When it comes to star gazing, no one does it better than Liz Smith, a celebrity among celebrities.

"You know, I've known most of these people either well or slightly. And I think they're pretty terrific. I, even I had good experiences with Joan Crawford and Bette Davis, who were, you know, talk about divas. They were divas," Smith says.

Smith serves up all kinds of spicy gossip. No one has been dishing longer than she has: more than 50 years, reports CBS Sunday Morning contributor Dan Rather.

"I was introduced to Sean Penn by a very famous Hollywood agent. He said, 'Sean, I'd like you to meet Liz Smith.' And Sean Penn looked at me, turned, ran down the hall and went -- left the building," Smith recalls.

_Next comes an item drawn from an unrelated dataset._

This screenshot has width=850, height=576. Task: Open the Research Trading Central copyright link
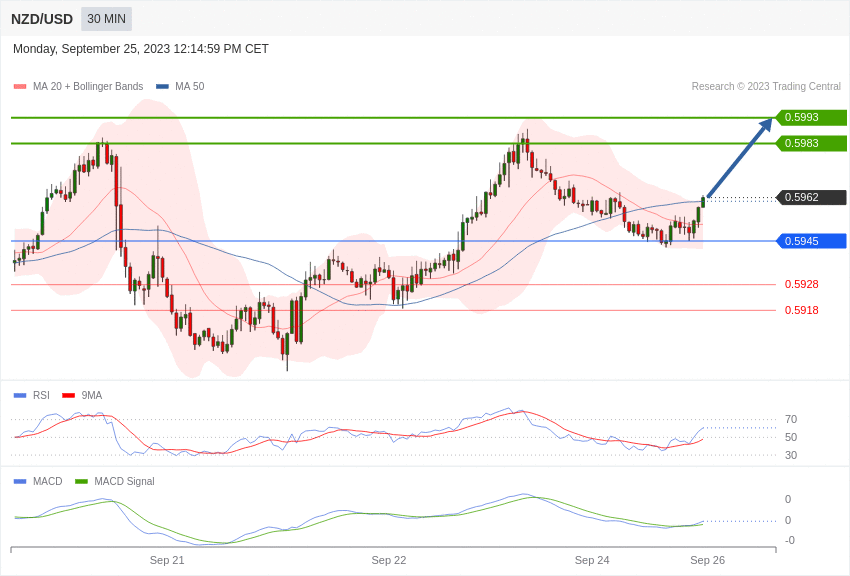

Of course, most celebrities run to Smith, not away from her, simply because she's usually so nice to them.

As she sees it, Martin Sheen is "one of the most loved and respected actors in America."

Liza Minelli is "an inspiring tornado of energy, optimism and showbiz pizzazz." And -- full disclosure here -- she's also been nice in print to this reporter.

Yet, despite her propensity for niceties, Smith admits, "I made a lot of enemies anyway."

True enough. Smith dared to tell Ivana Trump's side against "The Donald's" in his first divorce.

"I had Donald Trump saying he was going to buy the New York Daily News in order to fire me," Smith recalls. "I mean I've made some remarkable enemies. Sean Connery, who told me he would like to stick this column up where the sun don't shine. And I've never seen him again.

"I don't make little enemies. They're always biggies."

The biggest of all: Frank Sinatra.

At the suggestion that Sinatra hated Smith, the columnist agreed.

"I got tired of seeing him picking on women so, I just got fed up, and I started saying he's a bully," Smith says. "He's always attacking women. I remember he said I was 'fat, old, ugly and a dyke.' Well, I'm no fatter, older, uglier, or dykier than he is.

"I mean he did this over and over again," Smith says. "He, he helped make me famous."

Smith says she started out hoping to turn her journalism degree from the University of Texas into a Pultizer Prize. But, she also dreamed of the glamorous life in New York.

"I thought Fred Astaire and Ginger Rogers were here dancing on black glass floors. And I thought everything was here. My idol, Walter Winchell was here," Smith says.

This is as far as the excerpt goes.